For true parity to exist, the Men are from Mars and Women are from Venus mantra must be debunked. Ewing describes Germany as “one of the countries in most need of female talent” (my italics) but doesn’t define what he means by the term. If men and women are to be considered equal, then how can there be a fundamental distinction between “male” and “female” talent? Surely an individual’s capabilities cannot be merely attributed to their gender?

This Friday, a seminar will be held at University College Cork to discuss the introduction of legislation which would remove funding from political parties which do not reach the 30 per cent quota of female candidates at the next election.

‘Do we want to go down the road of quotas?’
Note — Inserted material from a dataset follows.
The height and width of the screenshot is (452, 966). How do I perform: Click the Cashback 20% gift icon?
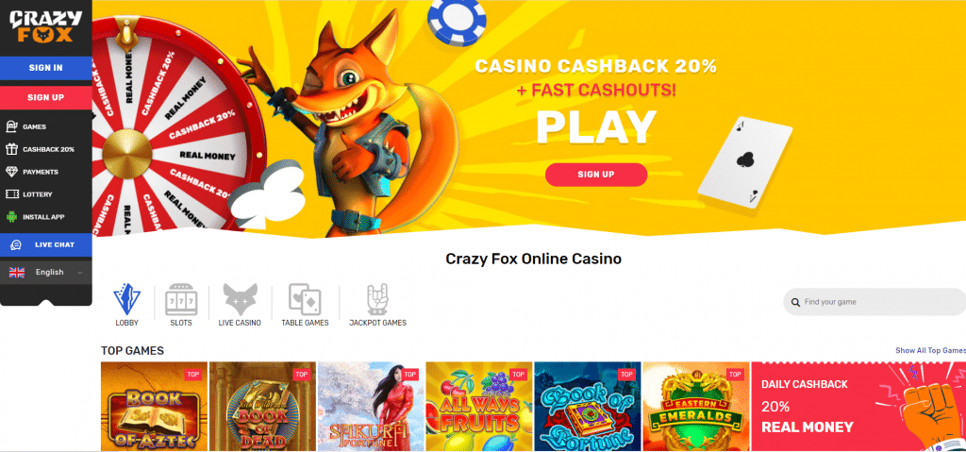coord(11,149)
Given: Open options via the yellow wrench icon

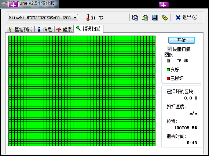Looking at the screenshot, I should pyautogui.click(x=165, y=18).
While it’s worthwhile to draw attention to gender disparities in top corporate and political positions, the discourse that surrounds it – while well-intentioned – does a good job of enforcing the idea that women remain passive beings with little control over the course of their lives.

Interestingly two prominent female politicians in both Ireland and Germany oppose gender quotas. Minister of State for European Affairs Lucinda Creighton has come out against them, as has Germany’s Family Minister Kristina Schröder. The latter recently published a book titled Danke Emanzipiert Sind Wir Selber – which translates roughly as Thanks, But We’ve Emancipated Ourselves – in which she argues against the idea of dictating to women what kinds of social roles they should play.

If you take ‘gender equality’ to mean achieving a 50:50 female to male ratio within all sectors, we’re a long way away from achieving it. Do we want to go there anyway? How would society react to imposing a 30 per cent female quota on waste management or offshore drilling? Unless it’s accepted as equally scandalous that the proportion of male nurses is equivalent to that of female corporate executives, a discussion of gender can never be detached from a social weighting in favour of money.

Were society’s priorities reversed, public discussion might centre around the outrage that a man’s right to parental leave is considerably more restricted than a woman’s, that a boy’s emotional development is stunted by the expectation that he will advance up a corporate ladder and that the male body is no more than a military tool.

While you can’t spell “metaphorical penis” without pen, as I look again at my black felt tip I begin to think that Gilbert and Gubar might have been equipped with rather (pardon me) fertile imaginations.